なきじゃっくりするのぶくんが、かたをゆすりながらそでで目(め)をこするとやっとえが見(み)えました。
「あ……?」
のぶくんが、りょう手(て)でえをつかむと、えはもっとよく見(み)えました。
まんなかに大(おお)きいブロックがかいてあります。きいろと青(あお)のふといしましまもようがめだっています。
「ボ…、ボロッ、ト」
かおには、目(め)も口(くち)もちゃんと
かいてあるのです。
「じょうず…だぁ」
赤(あか)いクレヨンで字(じ)も
かいてあります。
ぼろっとのえ
と、ひらがながよめました。
ももかちゃんは、のぶくんからえをそっととると、とくいそうにくせげのあたまの上(うえ)にのせました。そしてそのまま、にこにこしてのぶくんのまわりを、スキップしはじめたのです。 
「ボロット、ボロット」
そういうももかちゃん。
はねるたびに、えがひらひらします。えのボロットがそらをとんでるようです。
「エ、ハ、ハー」
ながめていたのぶくんの口(くち)からはんぶんなきごえと、はんぶんわらいごえがとびだしてきました。

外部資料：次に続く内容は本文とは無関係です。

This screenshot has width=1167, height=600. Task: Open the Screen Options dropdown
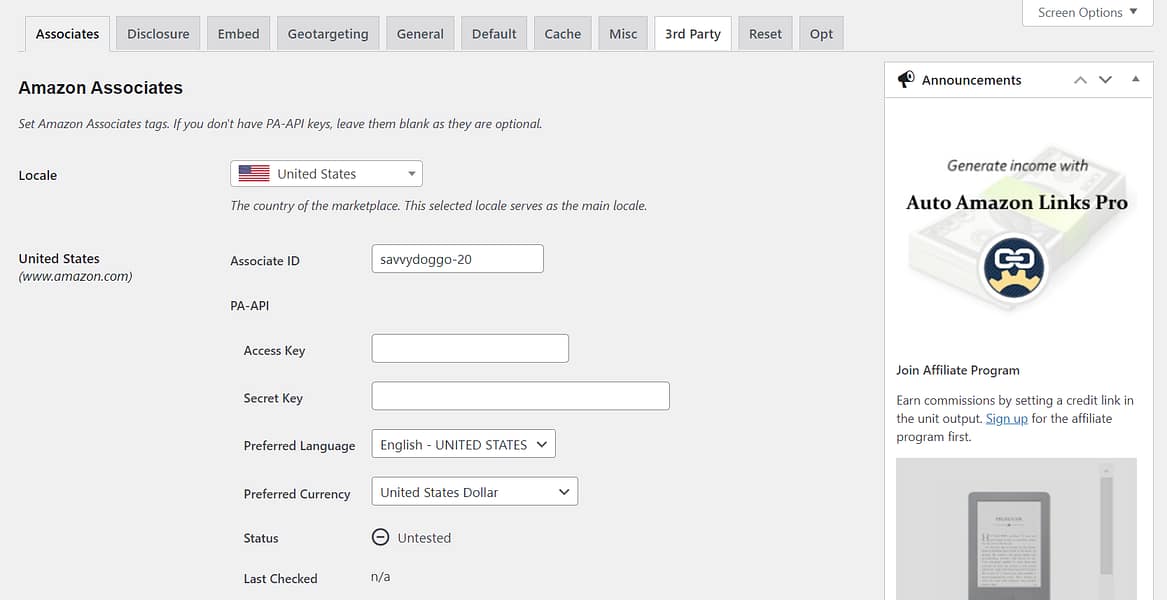pyautogui.click(x=1087, y=12)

ももかちゃんのスキップにあわせて、ボロットもひらひら、ひらひら。
見(み)ていたのぶくんもなんだかスキップしたくなって、ももかちゃんといっしょにはじめます。
「ボロット、ボロット」
 おともだちがびっくりして見(み)ているへやに
「ボロット、ボロット」
「ボロット、ボロット」
ももかちゃんとのぶくんのこえがたのしそうにひびいていました。